Please transcribe only the lines between the one containing "This screenshot has width=522, height=461." and the end of the records, both ends included, exactly as written; skip every picture.
DATASET RECORDS Start Marker
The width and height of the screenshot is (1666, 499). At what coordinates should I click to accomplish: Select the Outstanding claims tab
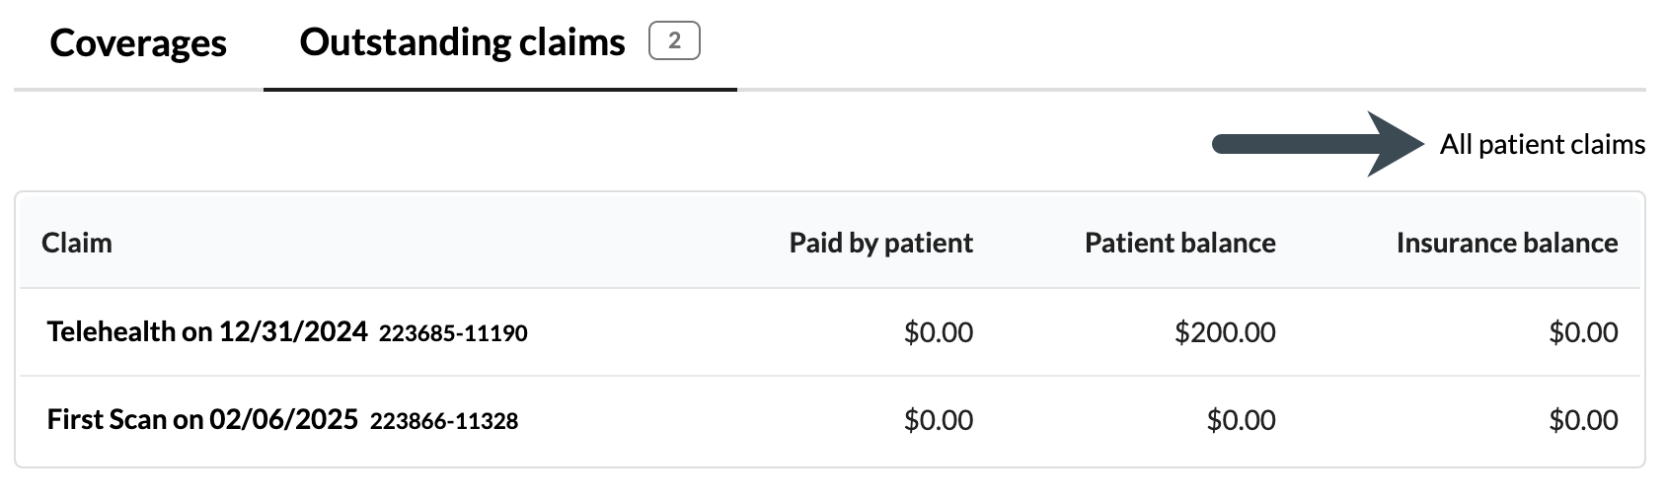462,42
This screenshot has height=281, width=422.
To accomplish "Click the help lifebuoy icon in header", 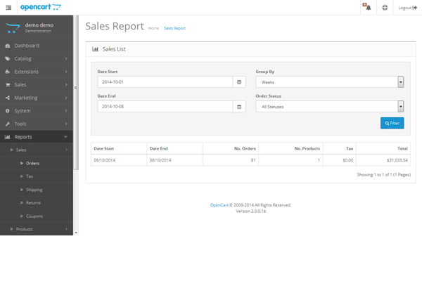I will point(385,7).
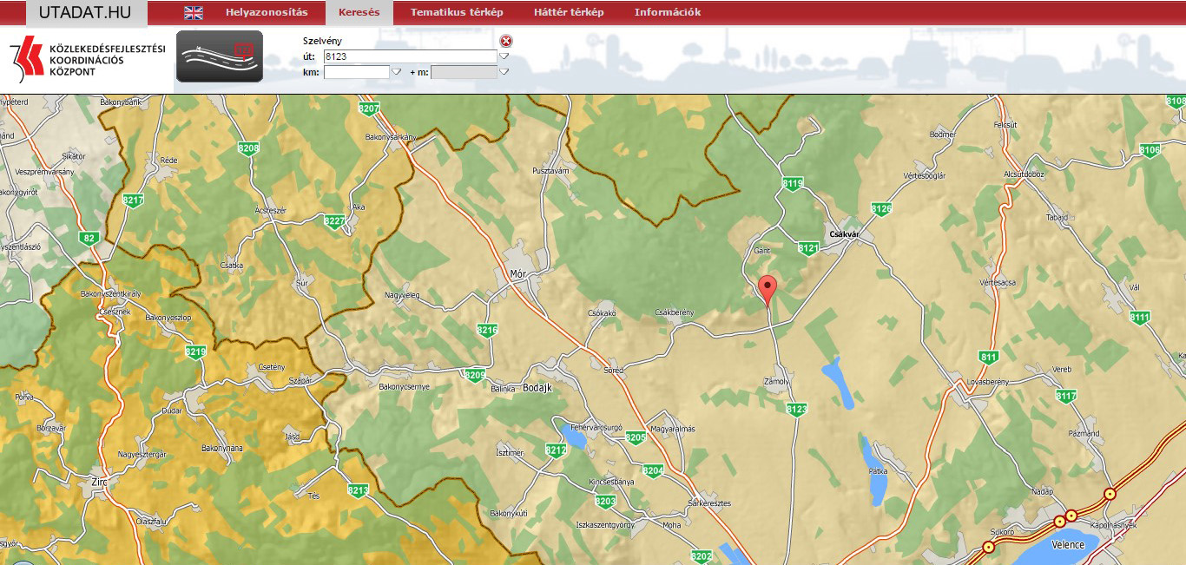Click into the út road number field
1186x565 pixels.
pos(409,56)
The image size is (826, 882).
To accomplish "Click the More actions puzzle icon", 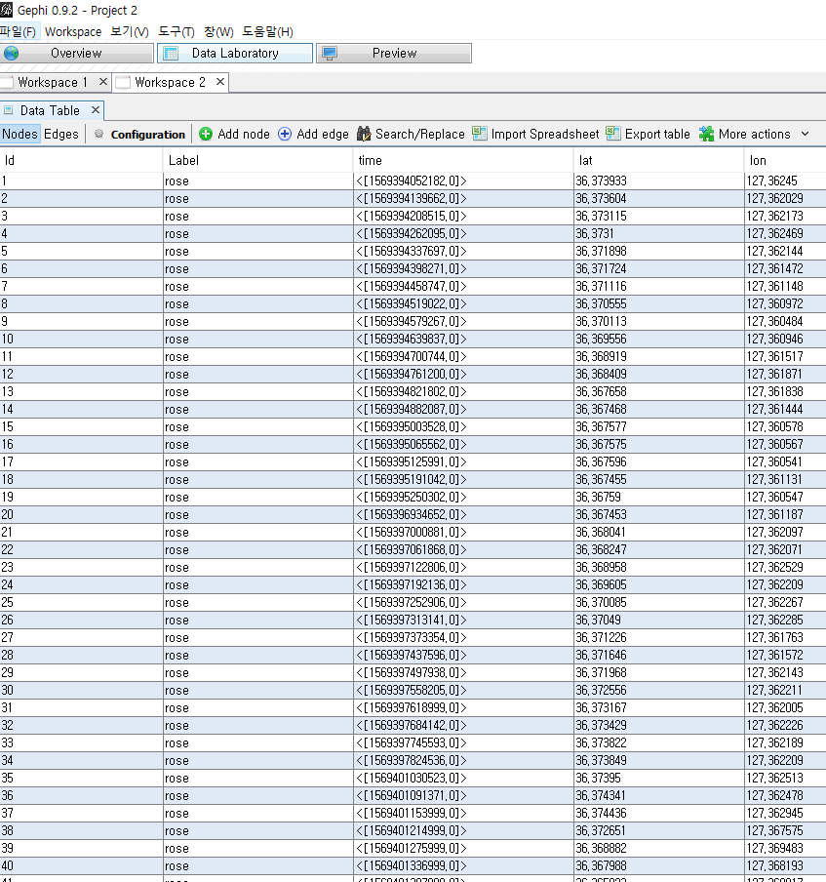I will tap(707, 134).
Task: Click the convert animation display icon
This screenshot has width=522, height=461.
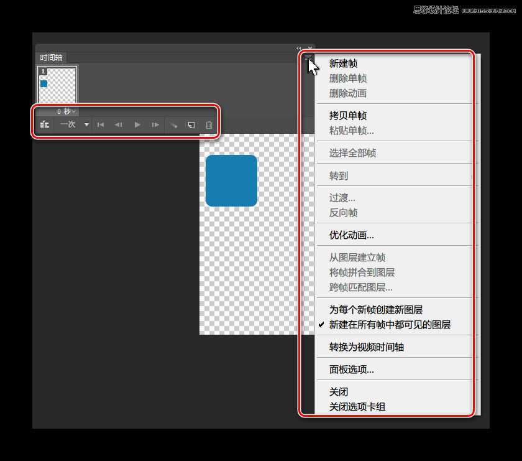Action: [44, 124]
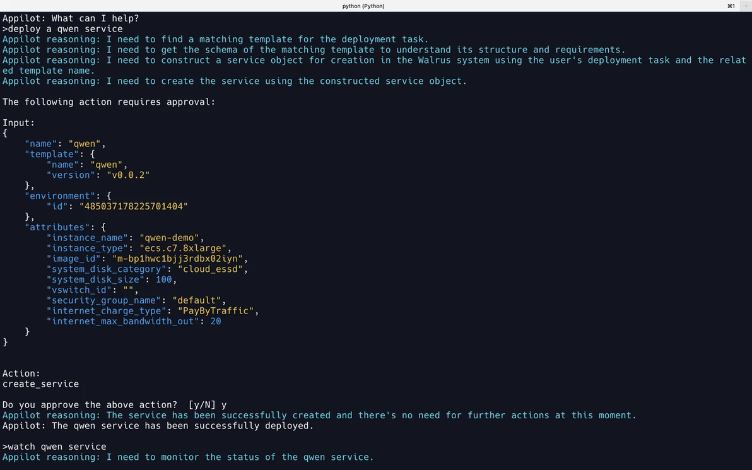Click the 'create_service' action text
The image size is (752, 470).
41,384
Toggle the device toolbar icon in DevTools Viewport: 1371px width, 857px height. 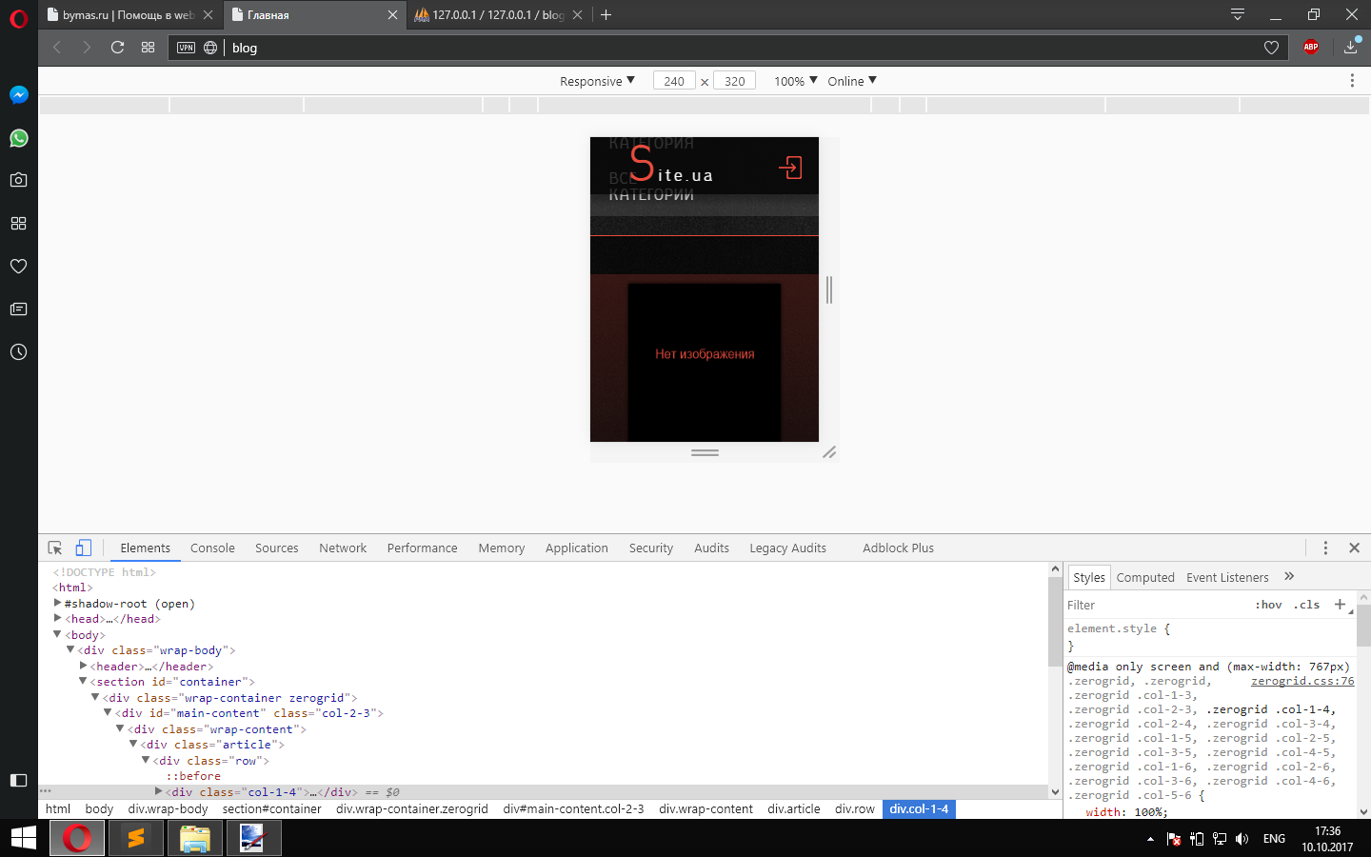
DATASET RECORDS End Marker
REPLY TO THE EXERCISE
This screenshot has width=522, height=461.
Action: [44, 124]
Click the 'create_service' action text
The image size is (752, 470).
41,384
Toggle the device toolbar icon in DevTools Viewport: 1371px width, 857px height. 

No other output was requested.